A telephone survey conducted by Rasumussen Reports found 69 percent of adult respondents said physical and cyber-bullying are equally dangerous. The same percentage believe cyber-bullying should be a punishable crime. Twenty-one percent said physical bullying is more damaging than the online version, but seven percent said they believe cyber-bullying to be worse than physical.
Eighty-five percent of adults are somewhat concerned about bullying in schools, while 57 percent are very concerned. Just three percent are not at all concerned. Fifty percent of the adults surveyed thought parents are the ones who should deal with bullying. Thirty-seven percent said they thought schools should be responsible for dealing with the problem. Only five percent said police are the ones who should be used for bullying problems.

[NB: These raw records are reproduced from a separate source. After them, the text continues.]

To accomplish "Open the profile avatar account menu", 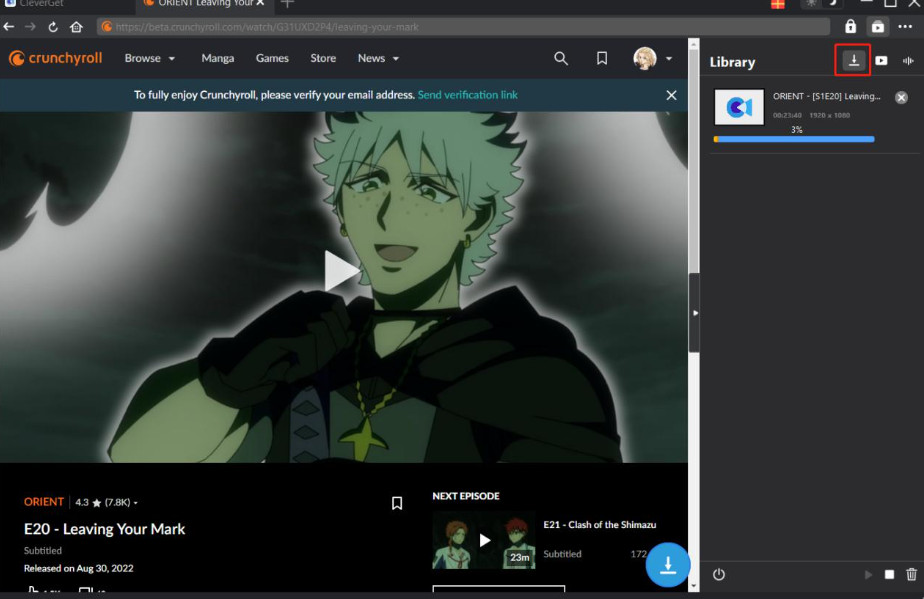I will pos(652,59).
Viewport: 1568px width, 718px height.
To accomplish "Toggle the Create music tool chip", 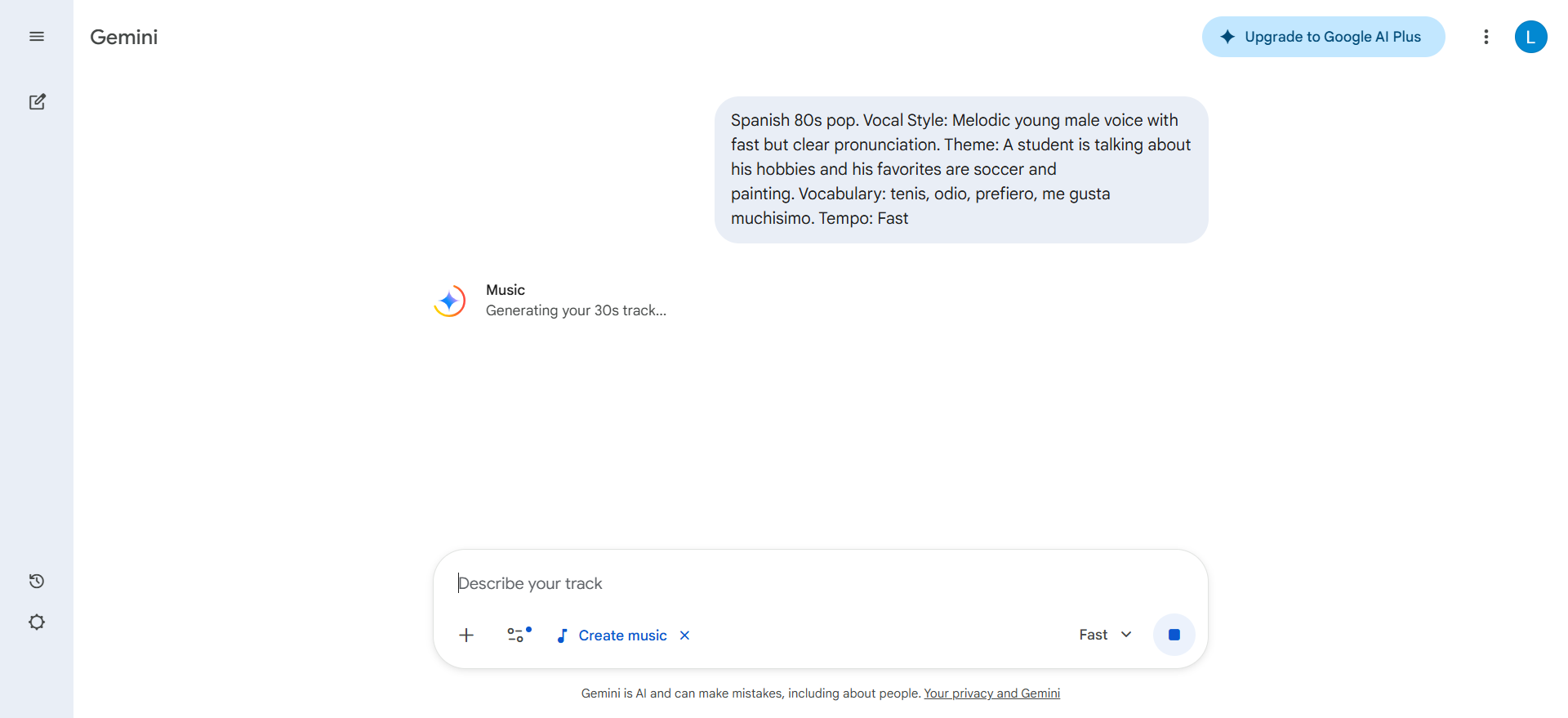I will pyautogui.click(x=612, y=635).
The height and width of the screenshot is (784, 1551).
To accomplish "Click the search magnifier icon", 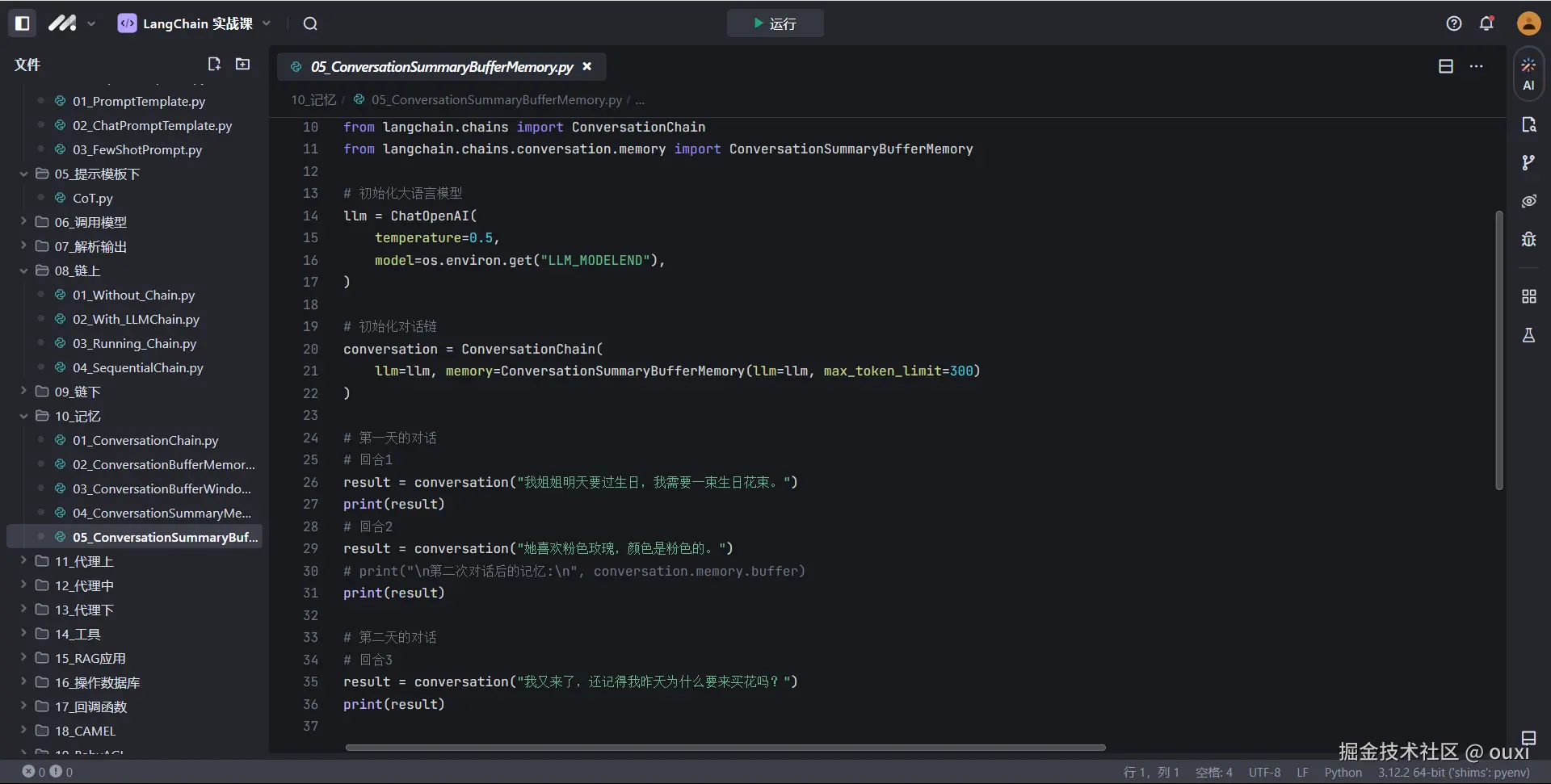I will (x=310, y=23).
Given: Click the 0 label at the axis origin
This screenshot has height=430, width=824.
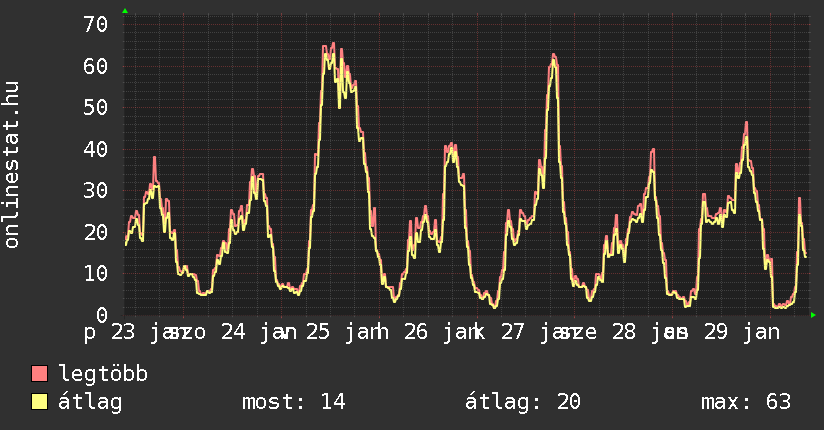Looking at the screenshot, I should [101, 315].
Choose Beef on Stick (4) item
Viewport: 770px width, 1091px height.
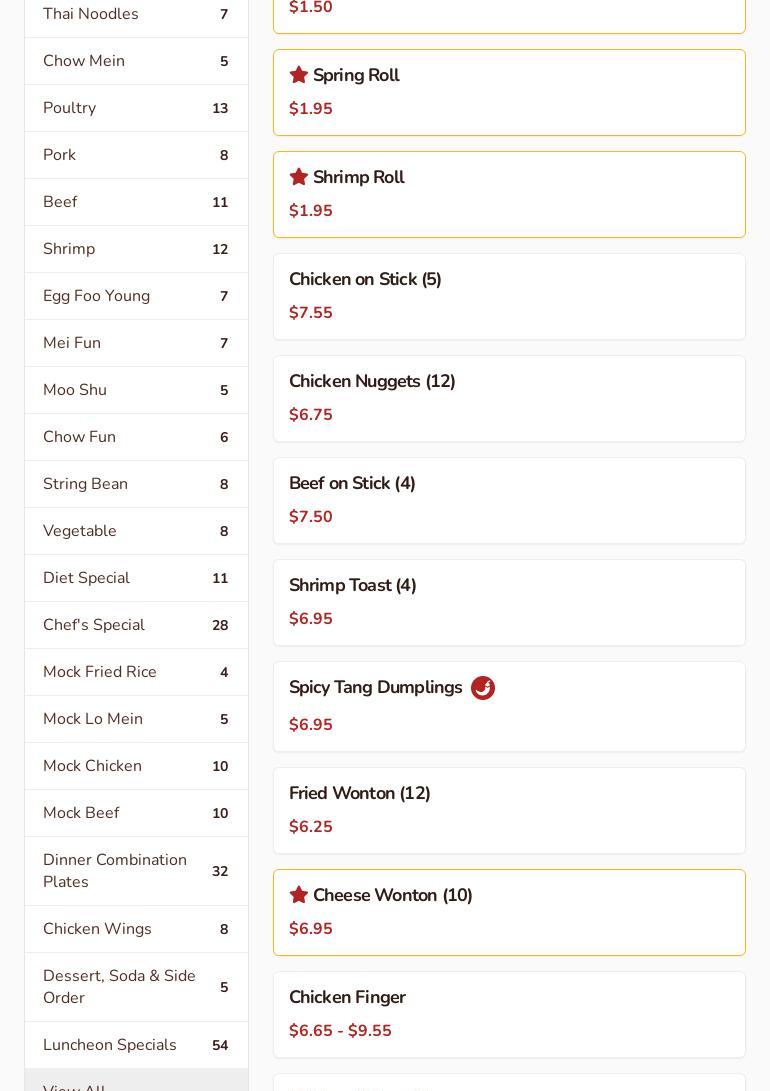click(x=509, y=500)
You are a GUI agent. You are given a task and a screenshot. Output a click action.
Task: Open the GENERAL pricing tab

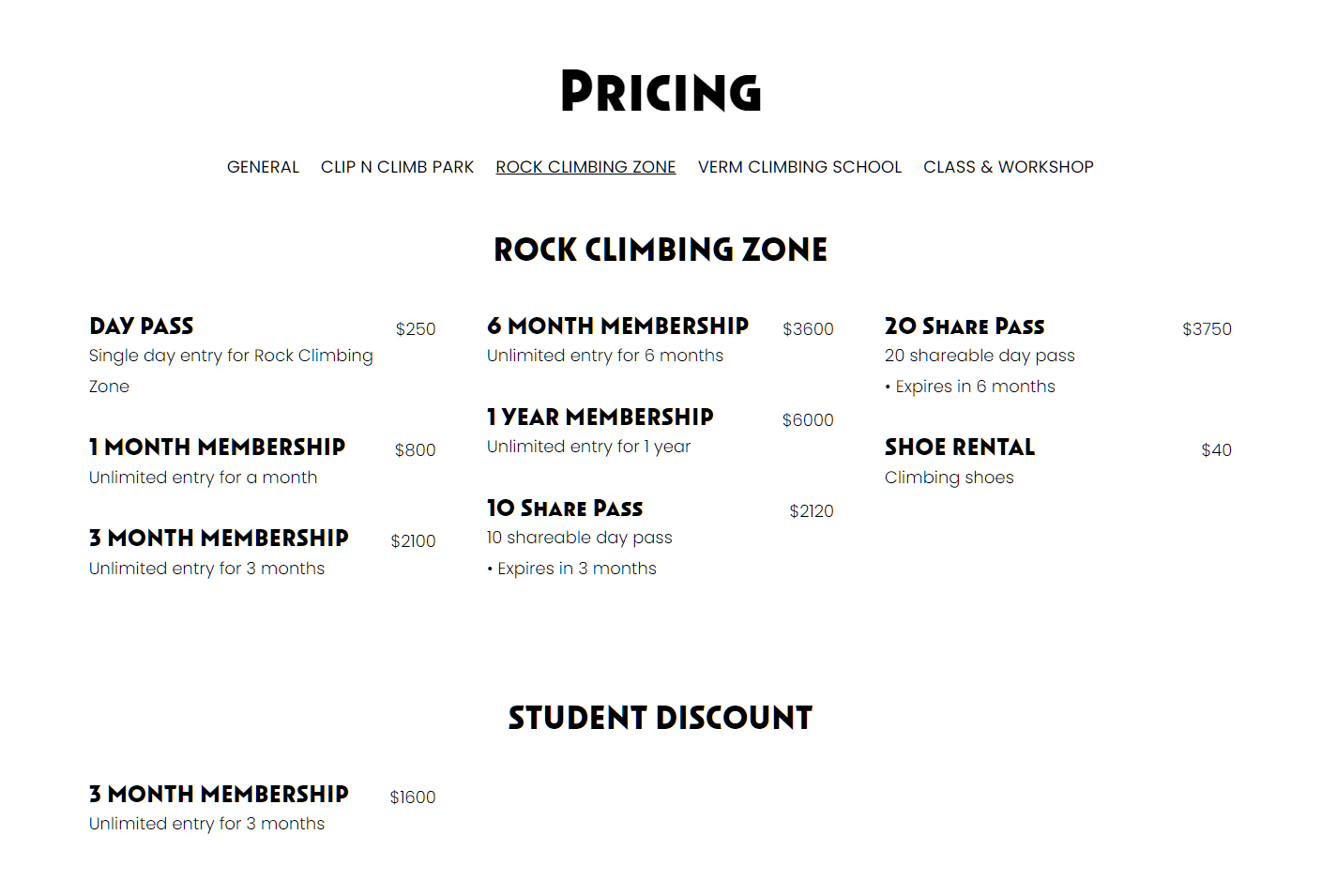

Sixty-one percent of adults surveyed said bullying is more of a problem today than it has been in the past. The Rassmasuen Reports survey included 1,000 adults. You can see how their surveys are conducted here.
Cyber-bullying was the number-one fear of parents in a Care.com telephone survey of 384 American adult parents. Other parental fears scored for the survey were kidnapping, terrorism, and suicide. Cyber-bullying was selected by 3o percent of the respondents, while kidnapping was close behind at 27 percent.
A Harris Interactive poll found 9 percent of 13-15 year-olds surveyed had experienced bullying often or always, to the degree it made them feel very sad, angry or upset. Twenty-eight percent said they are sometimes bullied to the point of those feelings.
A news article from Flagler College stated one third of American teens have experienced cyber-bullying. A number of U.S. states have passed laws to punish cyber bullying and to raise awareness about the damage it can do. They were spurred to do so in part, by the tragic suicide of a thirteen-year old girl in Missouri.